Jika saja ada sesuatu yang bisa memisahkan Don dari zona merah dan membunuh Nano—apapun itu.

"Kenapa kau terpilih menjadi seorang reverier? Mimpi apa yang kau inginkan, er—aku tidak tahu namamu." Nano menggaruk bagian belakang kepalanya yang tidak gatal.

"Kenapa kau menghalangiku menyelesaikan misiku. Kau tidak ingin pulang?" Odin balik bertanya.

"Sejujurnya aku tidak suka berkelahi."

"Lalu kenapa kau tidak mati saja? Keberadaanmu menggangguku, kau tahu?"

Nano mengangkat bahu sembari tersenyum. Tangannya masih ia letakkan di saku. "Aku tidak bisa mati sekarang. Ada gadis manis yang menunggu kepulanganku, kau tahu. Sebesar ini loh."

Odin  jijik dengan sikap Nano yang tiba-tiba menggerakkan tangan di depan dadanya, menggambarkan besaran dada wanita yang ia maksud.

"Kalau gitu jangan ganggu. Biarkan aku menyelesaikan misiku."

"Hm, kalau itu, gimana ya?"

Odin menghela napas dan maju menghampiri Nano yang melonggarkan pertahanan karena Odin tidak mengeluarkan senjata apapun.

"Ap—"

Odin menghantamkan kepalanya ke dagu Nano dan sukses membuat si tudung biru songong memegangi wajah dan mengeluarkan pisau miliknya.

"Nah gitu dong. Kan jadi enak kalau mau ngehajar." Odin mengeluarkan tangannya dari saku dan menghunuskan pisaunya pada Nano.

Suara dua buah logam yang beradu menggema di seluruh bagian ruangan gedung kosong tersebut.
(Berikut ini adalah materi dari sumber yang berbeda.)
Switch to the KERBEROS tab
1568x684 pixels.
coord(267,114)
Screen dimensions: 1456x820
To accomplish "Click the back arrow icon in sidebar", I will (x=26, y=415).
Yang dihadapi Odin bukanlah 'pembunuh' biasa. Dari caranya mengendalikan pisau, Odin tahu berapa lama Nano 'bekerja sama' dengan senjatanya. Sama seperti dirinya dan si pisau lipat yang tak pernah lupa ia asah.

"Maaf ya, bocah sialan." Odin memutar badannya dan sebelum menggoreskan pisau di wajah Nano. Sayang hanya mengenai bagian bawah matanya.

"Maaf ya aku membuatmu meleset." Nano tertawa singkat sebelum menerjang Odin.

Odin melompat ke belakang dan melemparkan pisaunya ke arah Nano yang reflek menghindar ke palang kayu yang berada di langit-langit.

"Ups, hampir aja," sahut Nano yang membuat emosi Odin tergelitik.

"Cih. Sayang sekali ya."

"Iya, sayang sekali…"

Odin berlari ke arah tumpukan ubin yang berada di ujung ruangan dan melompat ke arah palang kayu, menghampiri Nano yang berjaga di ujung satunya.

"Kenapa tidak kita selesaikan saja sekarang?" tanya Odin dengan seringai yang menandakan kesabaran anak itu telah habis.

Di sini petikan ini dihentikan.